Half of UK workers returned to the workplace in the last week of August, the highest number since lockdown measures were introduced by the government in March, according to data from the Office for National Statistics.
A weekly survey by the ONS, published on Friday, showed that 50 per cent of workers returned to their place of work between August 26 and 30, up from 30 per cent in June.
With more people expected to return to work next week — the first full working week following the summer holidays — the data will be a boost for Boris Johnson who has been encouraging staff to go back to their workplaces, particularly in city centres, which have been hit hard by lockdown measures.
“This trend is likely to continue especially now that schools have reopened,” said Thomas Pugh, UK economist at research firm Capital Economics.

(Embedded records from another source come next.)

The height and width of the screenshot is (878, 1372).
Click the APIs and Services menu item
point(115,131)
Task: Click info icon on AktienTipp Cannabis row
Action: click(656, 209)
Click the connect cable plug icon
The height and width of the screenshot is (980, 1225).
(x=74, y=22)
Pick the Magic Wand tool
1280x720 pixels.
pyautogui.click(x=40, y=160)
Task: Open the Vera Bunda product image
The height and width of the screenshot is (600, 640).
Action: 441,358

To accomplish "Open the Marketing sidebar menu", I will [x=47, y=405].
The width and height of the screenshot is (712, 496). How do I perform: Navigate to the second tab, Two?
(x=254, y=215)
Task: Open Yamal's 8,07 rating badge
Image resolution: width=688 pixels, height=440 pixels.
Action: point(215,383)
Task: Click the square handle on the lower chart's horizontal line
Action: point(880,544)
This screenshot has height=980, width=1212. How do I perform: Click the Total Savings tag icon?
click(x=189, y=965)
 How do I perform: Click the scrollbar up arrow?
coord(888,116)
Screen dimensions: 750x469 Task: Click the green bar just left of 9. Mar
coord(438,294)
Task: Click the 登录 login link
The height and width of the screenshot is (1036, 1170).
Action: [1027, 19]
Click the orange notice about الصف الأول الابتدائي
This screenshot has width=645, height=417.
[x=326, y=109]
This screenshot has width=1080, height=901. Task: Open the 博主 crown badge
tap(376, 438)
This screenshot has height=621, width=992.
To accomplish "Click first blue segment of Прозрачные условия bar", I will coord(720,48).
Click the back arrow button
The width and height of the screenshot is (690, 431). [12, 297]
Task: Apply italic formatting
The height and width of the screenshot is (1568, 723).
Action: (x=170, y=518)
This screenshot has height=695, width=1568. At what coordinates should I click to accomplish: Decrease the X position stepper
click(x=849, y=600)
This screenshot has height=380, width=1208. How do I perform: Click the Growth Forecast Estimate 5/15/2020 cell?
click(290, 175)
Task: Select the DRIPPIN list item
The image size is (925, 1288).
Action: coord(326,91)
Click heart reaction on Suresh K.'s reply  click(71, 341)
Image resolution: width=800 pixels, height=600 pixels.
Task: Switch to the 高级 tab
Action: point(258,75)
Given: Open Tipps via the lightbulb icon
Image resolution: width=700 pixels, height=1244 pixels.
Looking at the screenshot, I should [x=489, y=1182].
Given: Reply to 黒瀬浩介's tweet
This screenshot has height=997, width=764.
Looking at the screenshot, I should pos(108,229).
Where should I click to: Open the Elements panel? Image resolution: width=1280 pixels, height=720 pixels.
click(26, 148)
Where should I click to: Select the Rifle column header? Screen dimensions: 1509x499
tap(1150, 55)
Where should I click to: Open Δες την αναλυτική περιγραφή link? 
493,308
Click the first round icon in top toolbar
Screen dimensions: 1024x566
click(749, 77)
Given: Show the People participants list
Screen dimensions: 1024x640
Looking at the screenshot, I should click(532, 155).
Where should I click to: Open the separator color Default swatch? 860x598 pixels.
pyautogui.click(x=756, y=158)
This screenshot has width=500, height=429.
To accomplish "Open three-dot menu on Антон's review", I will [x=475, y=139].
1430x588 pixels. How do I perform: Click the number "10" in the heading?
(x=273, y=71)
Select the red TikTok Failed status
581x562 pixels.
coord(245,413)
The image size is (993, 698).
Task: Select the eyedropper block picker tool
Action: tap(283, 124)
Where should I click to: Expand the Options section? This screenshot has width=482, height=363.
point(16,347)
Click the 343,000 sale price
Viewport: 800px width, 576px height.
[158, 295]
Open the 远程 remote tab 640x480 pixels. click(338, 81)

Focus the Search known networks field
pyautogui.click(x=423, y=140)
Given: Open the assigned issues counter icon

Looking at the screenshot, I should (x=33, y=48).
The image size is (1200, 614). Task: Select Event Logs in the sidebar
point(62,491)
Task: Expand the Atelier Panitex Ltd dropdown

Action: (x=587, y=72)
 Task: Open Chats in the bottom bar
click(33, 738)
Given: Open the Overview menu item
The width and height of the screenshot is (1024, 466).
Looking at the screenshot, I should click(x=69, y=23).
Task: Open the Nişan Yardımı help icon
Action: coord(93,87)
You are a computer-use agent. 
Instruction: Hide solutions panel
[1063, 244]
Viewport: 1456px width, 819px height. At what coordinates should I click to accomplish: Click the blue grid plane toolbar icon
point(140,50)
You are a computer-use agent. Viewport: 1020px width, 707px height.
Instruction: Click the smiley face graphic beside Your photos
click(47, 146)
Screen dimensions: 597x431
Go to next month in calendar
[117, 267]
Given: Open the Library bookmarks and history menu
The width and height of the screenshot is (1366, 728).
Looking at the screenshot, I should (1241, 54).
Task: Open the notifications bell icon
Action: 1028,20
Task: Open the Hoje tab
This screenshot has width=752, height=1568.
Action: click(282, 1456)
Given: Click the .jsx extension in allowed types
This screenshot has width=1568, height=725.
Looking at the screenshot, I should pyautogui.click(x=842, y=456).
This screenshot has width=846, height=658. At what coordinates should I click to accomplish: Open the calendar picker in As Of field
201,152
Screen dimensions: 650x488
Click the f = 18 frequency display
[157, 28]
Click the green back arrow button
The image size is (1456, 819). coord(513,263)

The ONS data showed that 7 per cent of workers were splitting their time between the office and working from home, a proportion largely unchanged since May.
In contrast, those who only worked from home, which has become more the norm for white-collar workers during the coronavirus pandemic, shrank to 20 per cent at the end of August, down from 38 per cent in June.
“The uptick in the number of people going back to work coincides with the resurgence in activity in the hospitality sector over the summer, which was aided by the government’s eat out scheme and by more people choosing to spend their summer holiday in the UK,” said Yael Selfin, chief economist at KPMG UK.
Meanwhile, Mr Pugh pointed out that the sharp rise in the number of people travelling to work was likely to benefit the transport sector, which makes up about 4 per cent of GDP and was still about 25 per cent below its pre-crisis level in June.
Analysts say that the reopening of the economy and higher mobility will contribute to a strong economic rebound in the third quarter, albeit to below pre-pandemic levels, followed by moderate growth in the final three months.
However, Andrew Goodwin, chief UK economist at Oxford Economics, warned that a return to economic normality could be held back by sectors still grappling with social distancing measures.
Many companies in the hospitality sector “face operating well below pre-pandemic capacity for months or even years, even if commuters return to city centres”, Mr Goodwin said.
Looking further down the line, growth and consumer spending “could be constrained after the third quarter by a combination of cautious consumers, significantly higher unemployment and limited pay,” said Howard Archer, chief economic adviser to the EY Item Club, a consultancy.
The scale of the challenge for city centres was laid bare by separate data released on Friday by the British Retail Consortium. In August, high street retail footfall, which measures the number of people visiting stores, was down 42 per cent compared with the same month last year, a much sharper fall than the 11 per cent decline for retail parks.